Excerpt to read:
▼

Stories Told On Silk: Emma Talbot on her DCA exhibition

Emma Talbot's upcoming exhibition at DCA sees her create exploded narratives around grief of 'failing systems' in the current 'point of crash', all within a deftly made, immersive installation of paintings, sculpture and film

Feature by Adam Benmakhlouf | 25 Jan 2021
  • Emma Talbot

Emma Talbot begins describing her latest exhibition in Dundee Contemporary Arts with the story of how she came into contact with The Riders of the Sidhe, John Duncan’s Celtic Revival painting at the McManus Museum. “Almost in a cursory way, the Head of Exhibitions showing me around, said, 'You won’t be that interested in that.' And I thought, 'Oh God, I really am.' It’s this really elaborate image, and it incorporates these archaeological finds that are actually in museums in Scotland. They’re put into this narrative painting as if the painter is imagining them being used in real life by these ancient mythological figures, like fairies and knights.” It’s fitting for Talbot to start with an anecdote, as storytelling is something she plays with and pulls apart across her evocative, deftly made installations of paintings, drawings, sound, animations and sculpture.

▲

Dataset extract:
▼

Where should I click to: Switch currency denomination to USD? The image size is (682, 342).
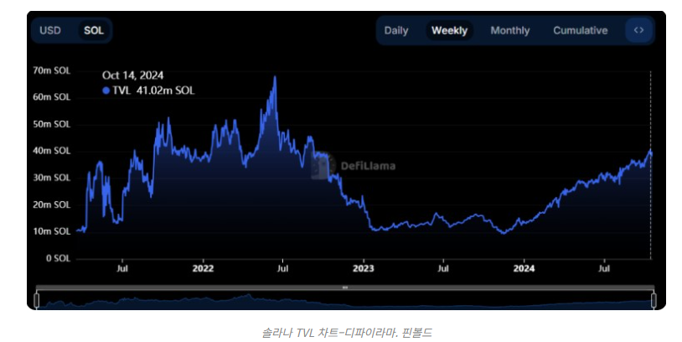pos(50,30)
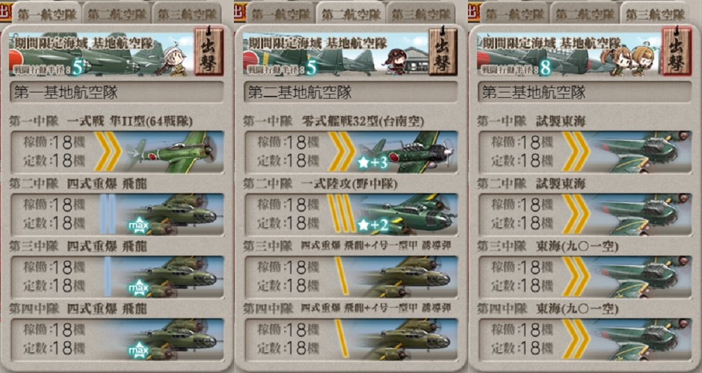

▲

Please reproduce the Emma Talbot feature in full, word for word. The data isn't needed here.

The completed task:
Stories Told On Silk: Emma Talbot on her DCA exhibition

Emma Talbot's upcoming exhibition at DCA sees her create exploded narratives around grief of 'failing systems' in the current 'point of crash', all within a deftly made, immersive installation of paintings, sculpture and film

Feature by Adam Benmakhlouf | 25 Jan 2021
  • Emma Talbot

Emma Talbot begins describing her latest exhibition in Dundee Contemporary Arts with the story of how she came into contact with The Riders of the Sidhe, John Duncan’s Celtic Revival painting at the McManus Museum. “Almost in a cursory way, the Head of Exhibitions showing me around, said, 'You won’t be that interested in that.' And I thought, 'Oh God, I really am.' It’s this really elaborate image, and it incorporates these archaeological finds that are actually in museums in Scotland. They’re put into this narrative painting as if the painter is imagining them being used in real life by these ancient mythological figures, like fairies and knights.” It’s fitting for Talbot to start with an anecdote, as storytelling is something she plays with and pulls apart across her evocative, deftly made installations of paintings, drawings, sound, animations and sculpture.